Canadian forces have just been committed to combat for the third time in ten years: Afghanistan in 2006, Libya in 2011, and now Iraq. We’re only making air attacks this time, but it adds to the sense that the world is drifting out of control. The partition of Ukraine, the rise of a terrorist “Islamic Caliphate”, and the wildfire spread of Ebola fever; in their different ways each seems to mark a break with a past where things like that were simply not allowed to happen.

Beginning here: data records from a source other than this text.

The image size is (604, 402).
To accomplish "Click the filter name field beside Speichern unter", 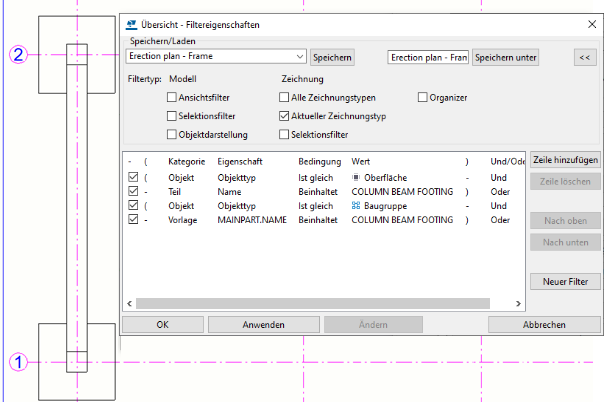I will [427, 58].
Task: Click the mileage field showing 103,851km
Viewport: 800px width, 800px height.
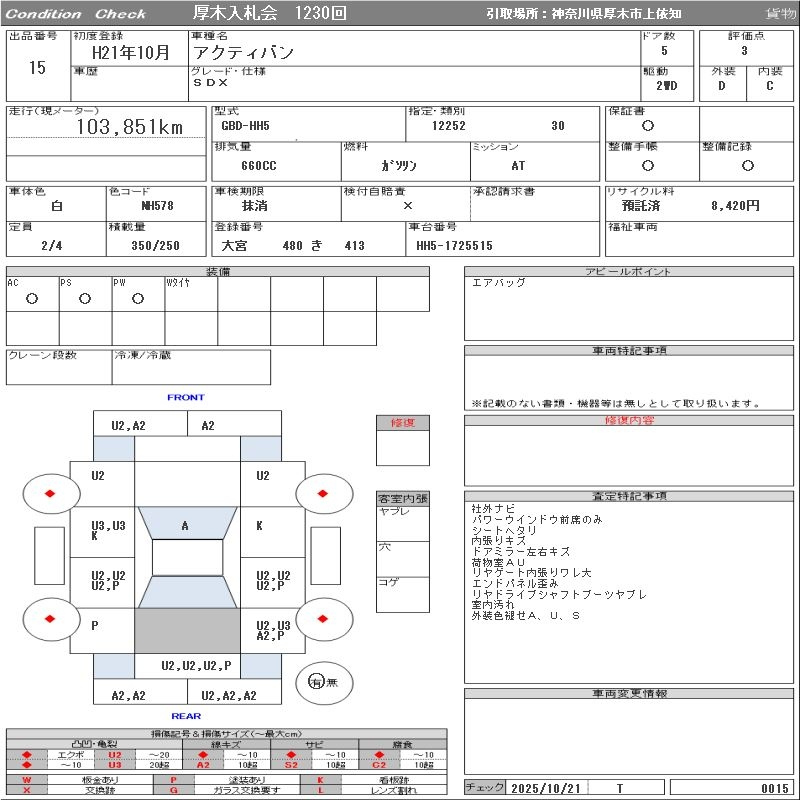Action: pyautogui.click(x=130, y=127)
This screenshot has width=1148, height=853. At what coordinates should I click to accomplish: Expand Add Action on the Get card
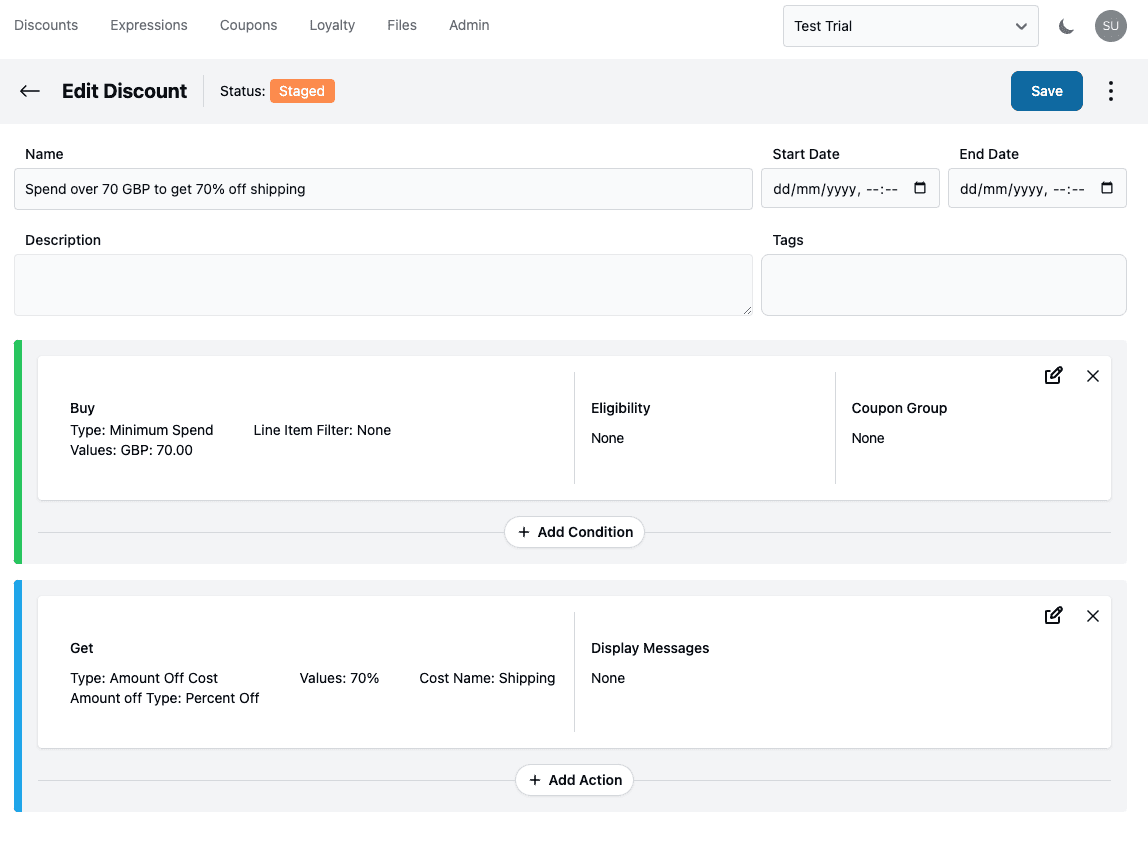pyautogui.click(x=574, y=780)

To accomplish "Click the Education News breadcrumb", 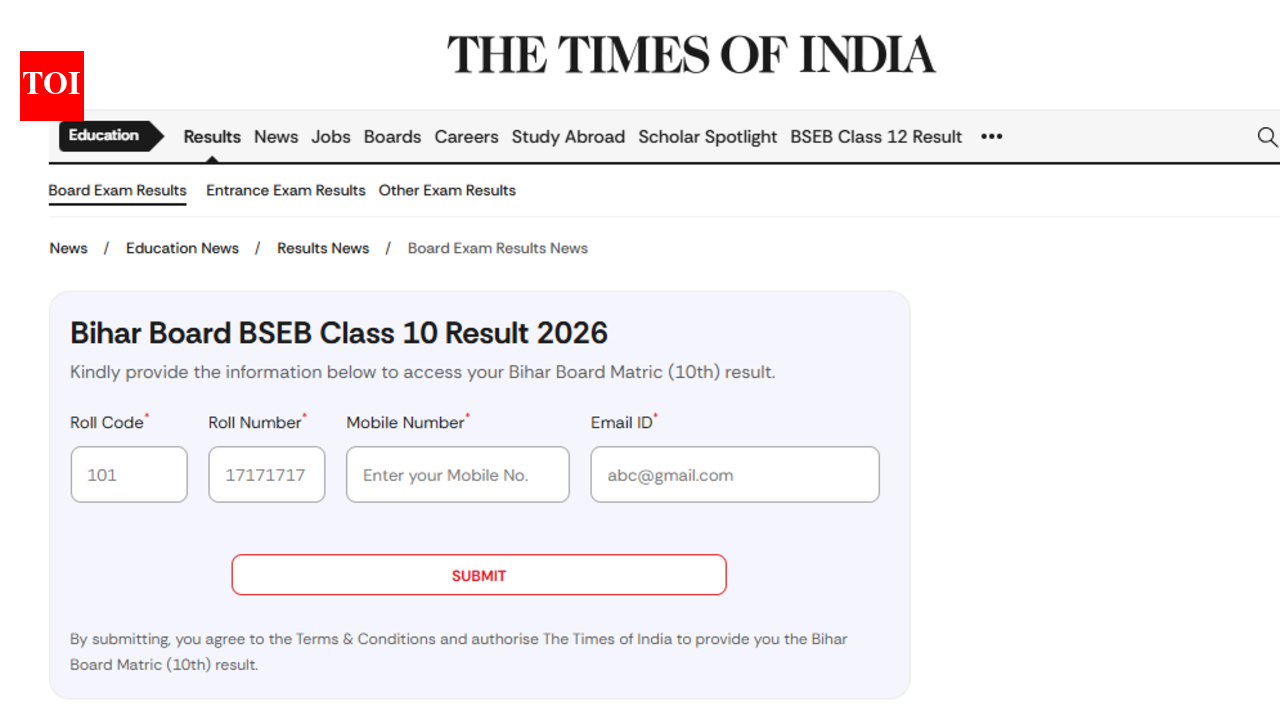I will click(x=182, y=248).
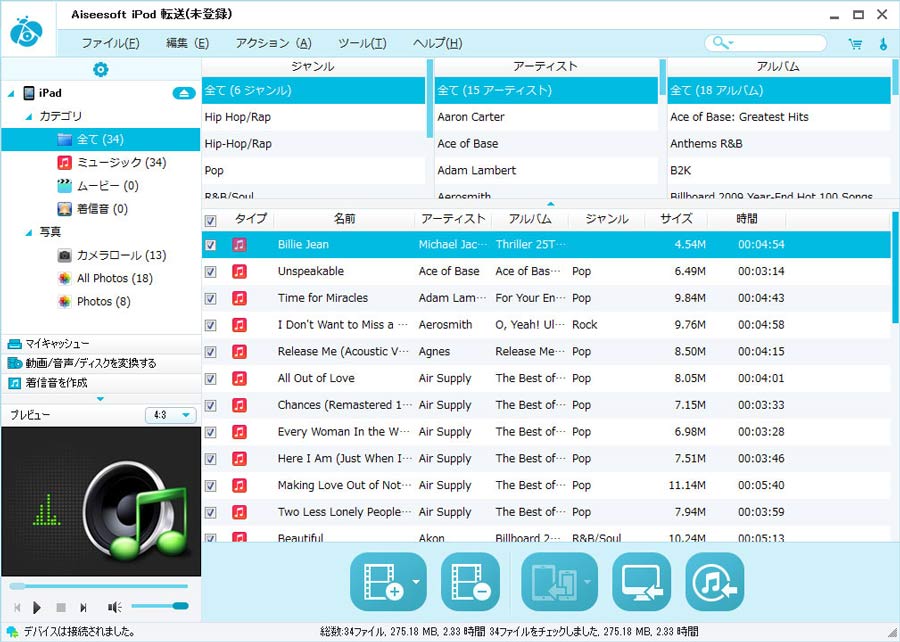Collapse the iPad device tree node
Image resolution: width=900 pixels, height=642 pixels.
tap(11, 94)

The fighting in Ukraine, with the unadmitted participation of Russian troops, has raised the spectre of a new Cold War. The unbridled cruelty of the ISIS fighters who created the “Islamic State” in parts of Iraq and Syria last summer (together with the little-noted capture of most of Libya by Islamist militias) suggests that Osama bin Laden’s dream of a Muslim world united under extremist leadership is creeping closer to reality. And the number of Ebola victims is doubling every couple of weeks; it may reach 1.4 million by the end of January.

There are lots more things to worry about, if you’re up for it. China’s relations with its neighbours are going from bad to worse, and its armed forces are growing fast. Climate change is moving quickly, and little is being done to contain it. New UN figures say that the world’s population will go on growing past the end of the century, by which time it may have reached 12.5 billion.

Has the dam really burst? Is the reasonably stable world of the past few decades going to be overwhelmed by violence and chaos? The level of fear of the future is definitely rising, and this lecture tackles it head-on. (Hint: it’s probably not as bad as it seems.)